Outlander is a masculine-physical-aggressive story. Whether it is a combat scene, or abuse in prison, or abuse by the local Scottish people, or language, or sex. The people are not timid, shy, or contemplative. In a story it helps to have resting places, it is hard to find these in Outlander. And, the aggression made for a one-sided type story, with the exception of Frank, but he’s only seen in the first part of the book. It’s possible Gabaldon wanted to show how the people were during this period-their culture.
•Claire’s experiences in war most likely gave her PTSD. The experiences in 1743 Scotland also would have given her PTSD. She too, was abused by those who hated her and the one who supposedly loves her. I did not see PTSD symptoms in her character. I guess it’s possible the breakdown or diminishing of her personality is a symptom. That gritty side of her became passive.
•Claire as the sex partner who has knowledge and experience, and also at her age, has the opportunity to teach her partner what she likes and doesn’t like. She failed at this. Further, as older women, we have learned what we like and don’t like and are able to communicate this.
•Can one woman love two men? Sure. But the person loves them differently. The relationship she has with James is physical, virile, exciting. He is younger. The relationship she has with Frank is physical, but they have a deep bond of intimacy. They have a love that has grown and stood the test of time with maturity. I have empathy for Frank. I want their relationship to work. I like James, but I’m team Frank.

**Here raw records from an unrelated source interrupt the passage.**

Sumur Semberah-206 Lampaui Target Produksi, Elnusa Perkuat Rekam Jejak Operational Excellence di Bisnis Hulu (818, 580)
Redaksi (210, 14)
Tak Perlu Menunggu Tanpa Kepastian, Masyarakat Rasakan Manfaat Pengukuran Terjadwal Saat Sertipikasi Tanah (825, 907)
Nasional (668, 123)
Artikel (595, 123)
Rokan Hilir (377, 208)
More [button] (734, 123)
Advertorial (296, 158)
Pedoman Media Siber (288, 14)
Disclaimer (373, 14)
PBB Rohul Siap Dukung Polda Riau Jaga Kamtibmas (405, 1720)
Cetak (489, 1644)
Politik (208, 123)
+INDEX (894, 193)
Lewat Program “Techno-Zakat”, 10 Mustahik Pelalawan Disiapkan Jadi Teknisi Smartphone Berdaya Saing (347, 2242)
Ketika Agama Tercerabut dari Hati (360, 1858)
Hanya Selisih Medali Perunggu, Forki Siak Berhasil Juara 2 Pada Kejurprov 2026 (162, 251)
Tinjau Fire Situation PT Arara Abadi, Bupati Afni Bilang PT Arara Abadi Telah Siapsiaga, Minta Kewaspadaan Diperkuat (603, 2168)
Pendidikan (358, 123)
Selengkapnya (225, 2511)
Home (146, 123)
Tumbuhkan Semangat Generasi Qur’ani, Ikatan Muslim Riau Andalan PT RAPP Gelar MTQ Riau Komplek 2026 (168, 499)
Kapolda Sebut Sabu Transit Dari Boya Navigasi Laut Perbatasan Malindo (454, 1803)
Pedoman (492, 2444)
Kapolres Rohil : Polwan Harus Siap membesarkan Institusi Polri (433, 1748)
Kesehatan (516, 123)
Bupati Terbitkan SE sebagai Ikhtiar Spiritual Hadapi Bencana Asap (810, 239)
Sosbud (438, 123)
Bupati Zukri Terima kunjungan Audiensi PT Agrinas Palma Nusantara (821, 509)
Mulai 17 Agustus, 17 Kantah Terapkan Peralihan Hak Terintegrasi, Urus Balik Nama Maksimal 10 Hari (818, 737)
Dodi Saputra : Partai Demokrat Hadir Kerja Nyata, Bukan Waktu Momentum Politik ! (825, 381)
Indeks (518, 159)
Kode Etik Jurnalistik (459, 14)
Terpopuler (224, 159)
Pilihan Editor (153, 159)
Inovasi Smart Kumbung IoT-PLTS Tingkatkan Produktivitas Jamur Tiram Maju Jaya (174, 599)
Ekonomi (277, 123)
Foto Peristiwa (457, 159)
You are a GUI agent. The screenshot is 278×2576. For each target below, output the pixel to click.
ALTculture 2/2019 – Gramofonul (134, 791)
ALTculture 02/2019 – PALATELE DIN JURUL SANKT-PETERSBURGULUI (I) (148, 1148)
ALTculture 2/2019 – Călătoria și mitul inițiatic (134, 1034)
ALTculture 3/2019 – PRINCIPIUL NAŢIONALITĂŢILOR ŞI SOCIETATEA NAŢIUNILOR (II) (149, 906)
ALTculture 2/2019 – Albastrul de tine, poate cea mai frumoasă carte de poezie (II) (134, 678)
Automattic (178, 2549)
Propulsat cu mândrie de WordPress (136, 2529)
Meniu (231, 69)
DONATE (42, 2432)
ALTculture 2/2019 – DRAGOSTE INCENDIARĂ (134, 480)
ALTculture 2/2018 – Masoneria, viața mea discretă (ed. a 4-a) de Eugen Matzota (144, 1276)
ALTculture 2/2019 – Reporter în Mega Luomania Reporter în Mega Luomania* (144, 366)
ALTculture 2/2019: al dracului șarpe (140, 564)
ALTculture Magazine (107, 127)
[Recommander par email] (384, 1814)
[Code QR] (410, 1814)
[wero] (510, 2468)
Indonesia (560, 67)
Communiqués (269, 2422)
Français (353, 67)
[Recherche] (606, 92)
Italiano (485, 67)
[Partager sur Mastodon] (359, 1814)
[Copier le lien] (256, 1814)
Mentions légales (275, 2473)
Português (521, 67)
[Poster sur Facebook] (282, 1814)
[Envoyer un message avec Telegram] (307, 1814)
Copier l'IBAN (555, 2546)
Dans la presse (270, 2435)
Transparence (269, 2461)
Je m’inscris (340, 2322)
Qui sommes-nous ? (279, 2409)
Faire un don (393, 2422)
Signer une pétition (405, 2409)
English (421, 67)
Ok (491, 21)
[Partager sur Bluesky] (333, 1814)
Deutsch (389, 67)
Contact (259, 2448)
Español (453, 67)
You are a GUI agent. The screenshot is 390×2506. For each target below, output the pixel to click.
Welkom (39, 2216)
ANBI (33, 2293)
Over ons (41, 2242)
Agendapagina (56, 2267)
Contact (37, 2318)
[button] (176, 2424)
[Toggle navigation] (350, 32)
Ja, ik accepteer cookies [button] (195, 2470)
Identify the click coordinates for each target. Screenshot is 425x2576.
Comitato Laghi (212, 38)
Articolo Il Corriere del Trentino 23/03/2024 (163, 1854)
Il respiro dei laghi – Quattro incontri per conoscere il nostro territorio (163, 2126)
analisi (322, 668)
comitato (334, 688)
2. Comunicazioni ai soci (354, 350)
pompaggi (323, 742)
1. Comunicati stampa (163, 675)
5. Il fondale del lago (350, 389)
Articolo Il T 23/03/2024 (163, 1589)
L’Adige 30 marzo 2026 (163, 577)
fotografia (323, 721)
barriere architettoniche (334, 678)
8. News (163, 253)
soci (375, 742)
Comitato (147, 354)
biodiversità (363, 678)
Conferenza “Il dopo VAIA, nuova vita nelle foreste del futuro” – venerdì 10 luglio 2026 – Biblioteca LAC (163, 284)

I believe that love, real love not lust or infatuation, grows over a period of time. It deepens and the bond of intimacy grows.

I wonder, if I’d read this book back in 1991 or 1992 would I feel differently? Possibly. When reading a story, especially one like Outlander, I bring my feelings, life experiences, and the perspective/maturity of age. So at age 55, I feel differently than at age 25 or 26.

Will I read further books in this series? Maybe, but it would be in order to answer a curiosity about the progression or transformation of the characters and writing style.